Rick writes:
No one asked Justice Scalia -- after his address in which he re-affirmed his view that original-meaning textualism is the best approach to constitutional interpretation -- about Professor Randy Barnett's charge that the Justice is a "faint-hearted originalist."Doesn't Scalia call himself a "faint-hearted originalist"? I don't have my notes from the time Scalia gave a speech at the University of Wisconsin Law School, but I think he owned up to the term. I'll check the notes later.
Anyway, I'm not surprised that no one asked Scalia a challenging question. The Federalist Society provides a well-cushioned cocoon for him. Yet he does just great when confronted with a questioner who really hotly opposes him. You should have heard him tangle with some of my colleagues. It was quite cool. I prefer an event with more friction!

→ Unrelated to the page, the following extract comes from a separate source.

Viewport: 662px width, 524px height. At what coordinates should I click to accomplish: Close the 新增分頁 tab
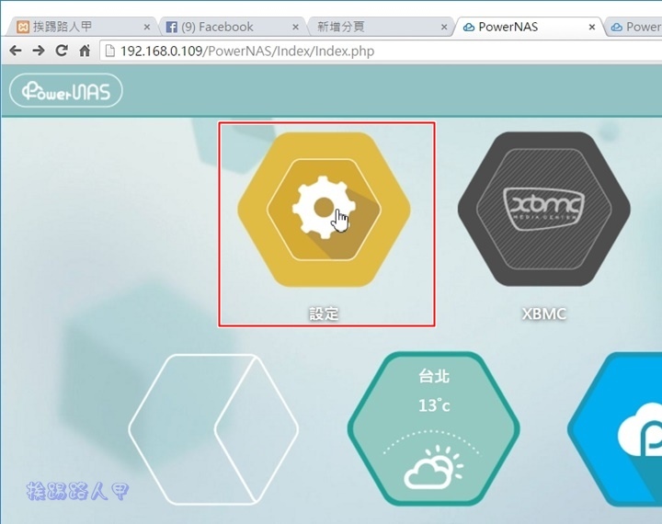pos(442,27)
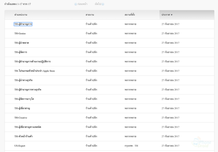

I mean, I see the point of The Federalist Society. It's a very effective political organization that supports and encourages young conservatives in the law. I appreciate the way it emboldens conservative students to express their opinions in the classroom. (When I went to law school, the classroom discussion was boringly one-sided.) But, intellectually, originalism, unchallenged, is tiresome.
That doesn't mean it's wrong. Maybe judges should work hard and selflessly at a job made boring by intellectual abstemiousness. But if they are going to talk about it to a nicely nodding group, well, for me, it's a strange environment.